Let's load the dataset and explore its structure.

In [None]:
# Load the Adult (Census Income) dataset
# TODO: Use fetch_openml to load the 'adult' dataset
# TODO: Create a DataFrame from the dataset
# Hint: Use adult.frame.copy() to create a DataFrame

# Your code here:

In [None]:
# Display basic statistics of the dataset
# TODO: Use the info() method to show dataset information

# Your code here:

In [None]:
# Check for missing values
# TODO: Check for missing values in the dataset
# Hint: Use isnull().sum() and filter for values > 0

# Your code here:

## Data Preprocessing

Before training our Random Forest model, we need to preprocess the data. This includes handling missing values, encoding categorical variables, and preparing the data for machine learning.

In [None]:
# Handle missing values
# TODO: Replace '?' with NaN
# TODO: Drop rows with missing values
# TODO: Print the new dataset shape
# TODO: Check the distribution of the target variable

# Your code here:

In [None]:
# Encode categorical variables
# TODO: Define categorical columns
# TODO: Create label encoders for each categorical column
# TODO: Encode the target variable
# TODO: Print success message and show first few rows

# Your code here:

## Data Visualization

Let's visualize some key aspects of our data to better understand the relationships.

In [None]:
# Plot the distribution of the target variable
# TODO: Create a bar plot of the target variable distribution
# Hint: Use value_counts().plot(kind='bar')

# Your code here:

In [None]:
# Plot the relationship between age and income
# TODO: Create a boxplot of age by income level
# Hint: Use boxplot() with column and by parameters

# Your code here:

In [None]:
# Plot the relationship between education and income
# TODO: Create a crosstab of education and income
# TODO: Create a stacked bar plot
# Hint: Use pd.crosstab() with normalize='index' and plot(kind='bar', stacked=True)

# Your code here:

## Preparing Data for Random Forest

Now we'll prepare our data for training the Random Forest model by splitting it into training and testing sets.

In [None]:
# Separate features (X) and target variable (y)
# TODO: Create X (features) by dropping the target column
# TODO: Create y (target) with just the target column
# TODO: Split the data using train_test_split with test_size=0.2, random_state=42, and stratify=y
# TODO: Print dataset information

# Your code here:

## Training a Random Forest Classifier

Now we'll train a Random Forest Classifier to predict income levels.
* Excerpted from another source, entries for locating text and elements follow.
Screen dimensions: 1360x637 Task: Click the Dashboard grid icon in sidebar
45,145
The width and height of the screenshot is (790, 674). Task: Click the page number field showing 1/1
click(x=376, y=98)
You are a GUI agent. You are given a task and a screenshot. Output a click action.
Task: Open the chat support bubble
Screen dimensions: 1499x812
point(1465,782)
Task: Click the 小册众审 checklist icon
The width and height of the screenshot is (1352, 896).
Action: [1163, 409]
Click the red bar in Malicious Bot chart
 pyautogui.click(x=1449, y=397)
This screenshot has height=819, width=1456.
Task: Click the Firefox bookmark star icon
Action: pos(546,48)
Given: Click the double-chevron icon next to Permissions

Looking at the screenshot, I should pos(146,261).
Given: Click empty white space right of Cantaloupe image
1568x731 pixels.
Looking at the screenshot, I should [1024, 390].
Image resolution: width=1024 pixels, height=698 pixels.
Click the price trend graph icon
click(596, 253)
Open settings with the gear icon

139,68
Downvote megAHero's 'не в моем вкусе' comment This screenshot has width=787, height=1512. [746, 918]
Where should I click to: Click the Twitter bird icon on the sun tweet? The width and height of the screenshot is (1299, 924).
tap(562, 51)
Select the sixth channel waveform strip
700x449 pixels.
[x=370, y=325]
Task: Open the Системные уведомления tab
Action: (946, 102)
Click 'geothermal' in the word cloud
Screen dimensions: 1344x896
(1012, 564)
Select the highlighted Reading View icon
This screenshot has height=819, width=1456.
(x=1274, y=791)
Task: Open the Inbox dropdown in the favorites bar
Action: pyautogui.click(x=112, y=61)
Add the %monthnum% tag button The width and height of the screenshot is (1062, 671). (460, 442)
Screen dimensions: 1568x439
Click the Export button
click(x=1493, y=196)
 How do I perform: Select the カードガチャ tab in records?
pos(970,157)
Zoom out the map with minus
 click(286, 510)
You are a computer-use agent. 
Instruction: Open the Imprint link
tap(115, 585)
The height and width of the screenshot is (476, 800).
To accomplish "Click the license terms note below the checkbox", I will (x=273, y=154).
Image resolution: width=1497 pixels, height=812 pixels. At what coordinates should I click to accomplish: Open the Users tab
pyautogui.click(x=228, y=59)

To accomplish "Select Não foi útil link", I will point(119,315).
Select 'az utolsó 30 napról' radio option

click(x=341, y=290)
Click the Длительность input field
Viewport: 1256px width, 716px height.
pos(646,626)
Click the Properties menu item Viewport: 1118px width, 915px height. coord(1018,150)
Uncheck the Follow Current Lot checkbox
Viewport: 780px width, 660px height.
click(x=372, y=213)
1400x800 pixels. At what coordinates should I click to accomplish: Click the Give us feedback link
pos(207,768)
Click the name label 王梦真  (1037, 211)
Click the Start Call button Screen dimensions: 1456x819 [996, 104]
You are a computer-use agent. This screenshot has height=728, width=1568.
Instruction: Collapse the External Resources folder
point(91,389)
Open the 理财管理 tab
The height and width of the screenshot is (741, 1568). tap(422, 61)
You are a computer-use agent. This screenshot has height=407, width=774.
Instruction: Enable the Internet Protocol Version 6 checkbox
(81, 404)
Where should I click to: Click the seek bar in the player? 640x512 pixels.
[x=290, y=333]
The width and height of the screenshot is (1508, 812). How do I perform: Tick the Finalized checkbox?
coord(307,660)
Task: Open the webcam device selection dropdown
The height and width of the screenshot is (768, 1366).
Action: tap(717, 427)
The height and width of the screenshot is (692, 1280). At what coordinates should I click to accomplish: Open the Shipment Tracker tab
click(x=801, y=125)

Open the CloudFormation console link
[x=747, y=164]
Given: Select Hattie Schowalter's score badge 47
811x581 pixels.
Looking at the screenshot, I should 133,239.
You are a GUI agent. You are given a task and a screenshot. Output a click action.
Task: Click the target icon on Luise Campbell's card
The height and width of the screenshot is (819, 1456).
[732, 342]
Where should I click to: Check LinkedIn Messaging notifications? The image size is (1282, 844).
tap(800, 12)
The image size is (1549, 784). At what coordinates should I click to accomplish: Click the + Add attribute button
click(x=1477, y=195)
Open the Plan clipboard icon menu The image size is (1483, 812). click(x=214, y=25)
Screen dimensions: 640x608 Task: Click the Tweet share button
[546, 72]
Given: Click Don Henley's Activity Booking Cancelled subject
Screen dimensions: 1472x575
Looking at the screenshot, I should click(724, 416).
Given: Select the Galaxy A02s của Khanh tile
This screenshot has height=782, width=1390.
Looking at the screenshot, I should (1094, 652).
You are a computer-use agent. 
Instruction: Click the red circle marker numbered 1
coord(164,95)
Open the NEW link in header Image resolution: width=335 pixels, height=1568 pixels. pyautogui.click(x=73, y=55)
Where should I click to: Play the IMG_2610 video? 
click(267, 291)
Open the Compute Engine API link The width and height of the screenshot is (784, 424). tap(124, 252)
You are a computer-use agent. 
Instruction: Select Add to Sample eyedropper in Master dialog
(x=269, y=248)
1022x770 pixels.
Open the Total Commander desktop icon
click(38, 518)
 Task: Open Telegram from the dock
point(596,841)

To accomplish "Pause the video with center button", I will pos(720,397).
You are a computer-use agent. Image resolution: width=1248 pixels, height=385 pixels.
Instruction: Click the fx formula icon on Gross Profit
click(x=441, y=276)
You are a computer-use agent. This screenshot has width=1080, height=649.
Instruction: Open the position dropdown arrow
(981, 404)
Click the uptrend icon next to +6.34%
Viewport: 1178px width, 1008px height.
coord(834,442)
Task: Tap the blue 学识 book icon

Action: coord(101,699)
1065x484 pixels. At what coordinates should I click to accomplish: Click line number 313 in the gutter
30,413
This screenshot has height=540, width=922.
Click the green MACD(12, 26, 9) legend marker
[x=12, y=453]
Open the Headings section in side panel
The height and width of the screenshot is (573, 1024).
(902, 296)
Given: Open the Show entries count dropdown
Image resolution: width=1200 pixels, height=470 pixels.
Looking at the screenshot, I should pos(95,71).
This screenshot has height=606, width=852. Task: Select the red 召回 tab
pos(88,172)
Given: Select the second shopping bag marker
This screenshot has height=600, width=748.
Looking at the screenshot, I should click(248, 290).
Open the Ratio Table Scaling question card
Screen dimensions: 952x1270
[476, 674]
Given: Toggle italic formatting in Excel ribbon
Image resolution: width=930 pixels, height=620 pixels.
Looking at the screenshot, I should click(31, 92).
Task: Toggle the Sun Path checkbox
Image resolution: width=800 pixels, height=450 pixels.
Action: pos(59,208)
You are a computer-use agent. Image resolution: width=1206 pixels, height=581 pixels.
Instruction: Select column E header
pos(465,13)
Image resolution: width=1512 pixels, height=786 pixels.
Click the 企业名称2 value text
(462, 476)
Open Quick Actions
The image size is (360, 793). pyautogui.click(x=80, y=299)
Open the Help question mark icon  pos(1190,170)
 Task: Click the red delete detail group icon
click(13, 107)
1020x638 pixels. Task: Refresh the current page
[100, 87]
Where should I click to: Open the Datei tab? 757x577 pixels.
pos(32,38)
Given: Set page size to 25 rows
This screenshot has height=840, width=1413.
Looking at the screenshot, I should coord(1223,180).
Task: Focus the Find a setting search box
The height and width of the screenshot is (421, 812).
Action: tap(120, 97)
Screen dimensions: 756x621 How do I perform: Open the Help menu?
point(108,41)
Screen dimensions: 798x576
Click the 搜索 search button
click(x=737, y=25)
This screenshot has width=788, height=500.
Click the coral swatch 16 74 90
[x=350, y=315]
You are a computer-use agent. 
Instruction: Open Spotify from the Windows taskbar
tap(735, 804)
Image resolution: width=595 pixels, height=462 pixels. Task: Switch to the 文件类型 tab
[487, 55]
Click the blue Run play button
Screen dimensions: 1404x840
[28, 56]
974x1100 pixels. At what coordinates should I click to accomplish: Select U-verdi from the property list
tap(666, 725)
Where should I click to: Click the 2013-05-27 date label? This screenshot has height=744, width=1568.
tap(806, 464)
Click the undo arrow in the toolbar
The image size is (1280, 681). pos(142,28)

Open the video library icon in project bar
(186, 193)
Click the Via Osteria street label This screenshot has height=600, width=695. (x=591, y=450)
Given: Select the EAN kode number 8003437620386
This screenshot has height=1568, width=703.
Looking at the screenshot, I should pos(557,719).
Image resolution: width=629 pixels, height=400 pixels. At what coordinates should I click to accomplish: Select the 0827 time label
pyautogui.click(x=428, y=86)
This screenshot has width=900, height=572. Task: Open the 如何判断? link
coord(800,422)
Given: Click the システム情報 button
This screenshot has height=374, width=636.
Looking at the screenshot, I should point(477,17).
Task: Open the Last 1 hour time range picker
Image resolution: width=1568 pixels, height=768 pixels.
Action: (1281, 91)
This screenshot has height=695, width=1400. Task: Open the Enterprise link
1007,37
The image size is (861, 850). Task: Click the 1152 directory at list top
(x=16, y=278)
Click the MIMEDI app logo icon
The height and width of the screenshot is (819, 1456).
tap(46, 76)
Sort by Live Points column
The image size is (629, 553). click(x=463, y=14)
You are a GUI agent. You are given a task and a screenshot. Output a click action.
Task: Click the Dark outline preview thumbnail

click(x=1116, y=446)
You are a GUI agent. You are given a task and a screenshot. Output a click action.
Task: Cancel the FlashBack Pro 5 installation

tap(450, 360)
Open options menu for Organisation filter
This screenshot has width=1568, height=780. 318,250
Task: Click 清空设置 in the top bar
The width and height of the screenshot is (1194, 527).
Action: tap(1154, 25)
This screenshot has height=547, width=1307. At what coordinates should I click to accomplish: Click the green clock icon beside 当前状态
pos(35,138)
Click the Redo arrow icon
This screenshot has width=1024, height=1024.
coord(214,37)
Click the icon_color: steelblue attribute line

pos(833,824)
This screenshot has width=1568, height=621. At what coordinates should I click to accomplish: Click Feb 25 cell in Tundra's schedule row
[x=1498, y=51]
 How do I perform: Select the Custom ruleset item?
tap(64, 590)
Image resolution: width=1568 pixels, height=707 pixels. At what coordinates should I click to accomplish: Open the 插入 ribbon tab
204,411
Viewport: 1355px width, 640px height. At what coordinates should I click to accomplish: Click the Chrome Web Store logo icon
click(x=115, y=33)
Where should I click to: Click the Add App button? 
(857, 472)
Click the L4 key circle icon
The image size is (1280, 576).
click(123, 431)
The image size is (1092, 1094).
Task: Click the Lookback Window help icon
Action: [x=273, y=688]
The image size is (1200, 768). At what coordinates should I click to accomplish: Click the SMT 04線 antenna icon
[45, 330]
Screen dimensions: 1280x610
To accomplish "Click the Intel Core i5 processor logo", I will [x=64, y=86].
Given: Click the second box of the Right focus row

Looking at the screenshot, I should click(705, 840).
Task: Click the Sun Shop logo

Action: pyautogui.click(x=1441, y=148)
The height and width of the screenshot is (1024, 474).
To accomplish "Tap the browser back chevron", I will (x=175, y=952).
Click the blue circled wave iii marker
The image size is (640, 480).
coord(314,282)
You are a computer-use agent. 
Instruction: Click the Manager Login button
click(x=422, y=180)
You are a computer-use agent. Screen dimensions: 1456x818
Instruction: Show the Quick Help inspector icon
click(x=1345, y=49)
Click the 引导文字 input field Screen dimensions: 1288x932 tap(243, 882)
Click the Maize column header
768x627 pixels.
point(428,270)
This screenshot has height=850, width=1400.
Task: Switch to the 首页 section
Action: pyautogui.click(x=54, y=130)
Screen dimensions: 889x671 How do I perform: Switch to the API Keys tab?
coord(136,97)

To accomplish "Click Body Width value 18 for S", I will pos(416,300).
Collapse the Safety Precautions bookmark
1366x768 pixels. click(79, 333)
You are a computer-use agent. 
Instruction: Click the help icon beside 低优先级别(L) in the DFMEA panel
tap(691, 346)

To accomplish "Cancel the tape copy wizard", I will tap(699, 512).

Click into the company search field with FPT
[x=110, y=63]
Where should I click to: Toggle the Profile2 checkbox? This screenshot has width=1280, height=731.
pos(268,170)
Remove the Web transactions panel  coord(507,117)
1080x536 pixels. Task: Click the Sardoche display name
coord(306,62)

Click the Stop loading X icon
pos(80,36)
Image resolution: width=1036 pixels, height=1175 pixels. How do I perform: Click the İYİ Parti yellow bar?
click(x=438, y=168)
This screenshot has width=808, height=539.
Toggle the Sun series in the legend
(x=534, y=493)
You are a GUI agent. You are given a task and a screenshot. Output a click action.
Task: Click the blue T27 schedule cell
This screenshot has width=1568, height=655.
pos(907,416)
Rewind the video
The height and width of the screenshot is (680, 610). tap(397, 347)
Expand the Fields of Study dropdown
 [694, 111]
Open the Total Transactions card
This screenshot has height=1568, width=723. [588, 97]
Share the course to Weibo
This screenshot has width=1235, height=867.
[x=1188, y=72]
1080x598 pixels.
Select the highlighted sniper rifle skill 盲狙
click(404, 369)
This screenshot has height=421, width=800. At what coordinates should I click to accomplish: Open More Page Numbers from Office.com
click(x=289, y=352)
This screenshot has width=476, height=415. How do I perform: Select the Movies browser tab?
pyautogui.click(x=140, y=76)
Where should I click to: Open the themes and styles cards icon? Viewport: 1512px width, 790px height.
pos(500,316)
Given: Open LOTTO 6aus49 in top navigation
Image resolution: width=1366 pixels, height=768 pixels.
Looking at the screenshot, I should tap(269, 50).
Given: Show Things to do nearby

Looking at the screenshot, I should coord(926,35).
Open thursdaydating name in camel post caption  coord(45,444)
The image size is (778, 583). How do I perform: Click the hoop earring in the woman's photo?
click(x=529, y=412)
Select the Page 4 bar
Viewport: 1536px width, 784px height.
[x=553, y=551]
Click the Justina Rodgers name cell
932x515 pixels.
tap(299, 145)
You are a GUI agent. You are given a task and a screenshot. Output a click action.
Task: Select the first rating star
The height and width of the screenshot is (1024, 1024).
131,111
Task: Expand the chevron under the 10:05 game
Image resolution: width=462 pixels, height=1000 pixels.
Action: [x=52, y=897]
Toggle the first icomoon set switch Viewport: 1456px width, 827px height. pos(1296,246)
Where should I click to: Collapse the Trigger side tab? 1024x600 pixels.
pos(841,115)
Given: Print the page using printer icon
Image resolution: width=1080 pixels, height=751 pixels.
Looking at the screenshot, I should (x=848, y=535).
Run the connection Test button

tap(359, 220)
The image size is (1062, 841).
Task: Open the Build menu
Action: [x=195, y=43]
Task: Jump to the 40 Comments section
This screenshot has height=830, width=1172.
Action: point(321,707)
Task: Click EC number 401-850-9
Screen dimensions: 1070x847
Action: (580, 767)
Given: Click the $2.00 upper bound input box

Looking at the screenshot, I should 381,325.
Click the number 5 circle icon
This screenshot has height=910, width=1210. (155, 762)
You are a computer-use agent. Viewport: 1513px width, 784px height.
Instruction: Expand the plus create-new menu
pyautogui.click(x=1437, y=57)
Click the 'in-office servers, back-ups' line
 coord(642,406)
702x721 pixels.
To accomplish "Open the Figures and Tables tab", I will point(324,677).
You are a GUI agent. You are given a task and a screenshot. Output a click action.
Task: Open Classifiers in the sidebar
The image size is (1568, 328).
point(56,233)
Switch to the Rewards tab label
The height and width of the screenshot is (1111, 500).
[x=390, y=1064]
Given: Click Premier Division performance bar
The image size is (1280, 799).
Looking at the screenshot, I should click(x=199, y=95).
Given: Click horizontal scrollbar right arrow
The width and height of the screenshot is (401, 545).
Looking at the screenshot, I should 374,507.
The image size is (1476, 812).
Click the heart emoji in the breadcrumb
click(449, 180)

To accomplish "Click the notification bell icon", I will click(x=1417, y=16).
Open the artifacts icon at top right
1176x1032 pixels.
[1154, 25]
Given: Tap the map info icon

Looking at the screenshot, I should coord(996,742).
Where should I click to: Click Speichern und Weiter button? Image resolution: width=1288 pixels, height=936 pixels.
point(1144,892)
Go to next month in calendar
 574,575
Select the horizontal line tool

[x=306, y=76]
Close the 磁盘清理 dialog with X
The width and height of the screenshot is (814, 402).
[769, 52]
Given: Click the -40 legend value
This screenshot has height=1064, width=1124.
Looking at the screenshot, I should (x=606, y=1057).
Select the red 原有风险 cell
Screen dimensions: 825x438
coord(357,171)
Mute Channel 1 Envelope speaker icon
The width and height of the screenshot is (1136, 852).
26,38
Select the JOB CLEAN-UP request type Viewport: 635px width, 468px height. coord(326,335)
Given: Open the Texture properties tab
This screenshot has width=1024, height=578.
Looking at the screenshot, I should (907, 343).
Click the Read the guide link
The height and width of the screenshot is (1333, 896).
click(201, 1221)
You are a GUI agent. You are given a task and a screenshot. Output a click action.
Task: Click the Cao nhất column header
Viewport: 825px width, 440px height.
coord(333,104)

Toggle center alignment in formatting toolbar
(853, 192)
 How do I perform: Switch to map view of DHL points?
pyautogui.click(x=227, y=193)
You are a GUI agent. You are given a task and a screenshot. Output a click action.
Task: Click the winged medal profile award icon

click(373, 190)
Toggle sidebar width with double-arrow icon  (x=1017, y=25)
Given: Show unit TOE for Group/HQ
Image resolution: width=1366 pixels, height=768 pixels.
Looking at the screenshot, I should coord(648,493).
We'll use scikit-learn's `RandomForestClassifier` class.

In [None]:
# Create a Random Forest Classifier model
# TODO: Create a RandomForestClassifier with n_estimators=100, max_depth=10, random_state=42, and n_jobs=-1
# TODO: Fit the model on the training data

# Your code here:

## Making Predictions

Let's use our trained model to make predictions on the test set and evaluate its performance.

In [None]:
# Make predictions on the test set
# TODO: Use the predict method to make predictions on X_test
# TODO: Get prediction probabilities for the positive class
# TODO: Calculate accuracy using accuracy_score
# TODO: Print performance metrics and classification report

# Your code here:

## Confusion Matrix

Let's visualize the confusion matrix to better understand the model's performance.

In [None]:
# Create confusion matrix
# TODO: Create confusion matrix using confusion_matrix
# TODO: Plot the confusion matrix using seaborn heatmap
# TODO: Calculate precision, recall, and F1-score
# TODO: Print the metrics

# Your code here:

## Feature Importance

One of the advantages of Random Forest is that it provides insight into which features are most important for making predictions.

In [None]:
# Get feature importances from the Random Forest
# TODO: Extract feature importances from the trained model
# TODO: Create a DataFrame with features and their importances
# TODO: Sort by importance (descending)
# TODO: Print the top 10 feature importances
# TODO: Create a bar plot of top 10 feature importances

# Your code here:

## Hyperparameter Tuning

Random Forest has several hyperparameters that can be tuned to improve performance. Let's experiment with different values for `n_estimators` and `max_depth`.

In [None]:
# Test different n_estimators values
# TODO: Define ranges for n_estimators and max_depth
# TODO: Loop through combinations and train models
# TODO: Calculate and store accuracies
# TODO: Find the best combination
# TODO: Create and display a heatmap of results

# Your code here:

## Comparison with Single Decision Tree

Let's compare our Random Forest model with a single Decision Tree to see the improvement.

In [None]:
# Train a single Decision Tree
# TODO: Import DecisionTreeClassifier
# TODO: Create and train a DecisionTreeClassifier
# TODO: Make predictions with both models
# TODO: Calculate accuracies
# TODO: Compare the results and print the improvement

# Your code here:

## Conclusion

In this tutorial, we've explored how to use Random Forest for classification tasks:

### Key Takeaways:

1. **Random Forest is powerful**: It combines multiple decision trees to make more accurate predictions

2. **Data preprocessing is crucial**: We handled missing values and encoded categorical variables

3. **Hyperparameter tuning matters**: We experimented with different combinations of `n_estimators` and `max_depth`

4. **Model evaluation is important**: We used multiple metrics (accuracy, precision, recall, F1-score) to assess our model

5. **Feature importance provides insights**: Random Forest helps identify which features are most predictive

6. **Ensemble methods outperform single models**: Our Random Forest significantly outperformed a single decision tree

### Next Steps:

1. Try other hyperparameters like `min_samples_split`, `min_samples_leaf`, and `max_features`
2. Experiment with different preprocessing techniques (e.g., one-hot encoding instead of label encoding)
3. Apply Random Forest to regression problems
4. Explore other ensemble methods like Gradient Boosting or XGBoost

Random Forest is a versatile and powerful algorithm that often performs well out-of-the-box. Understanding it is essential for any machine learning practitioner!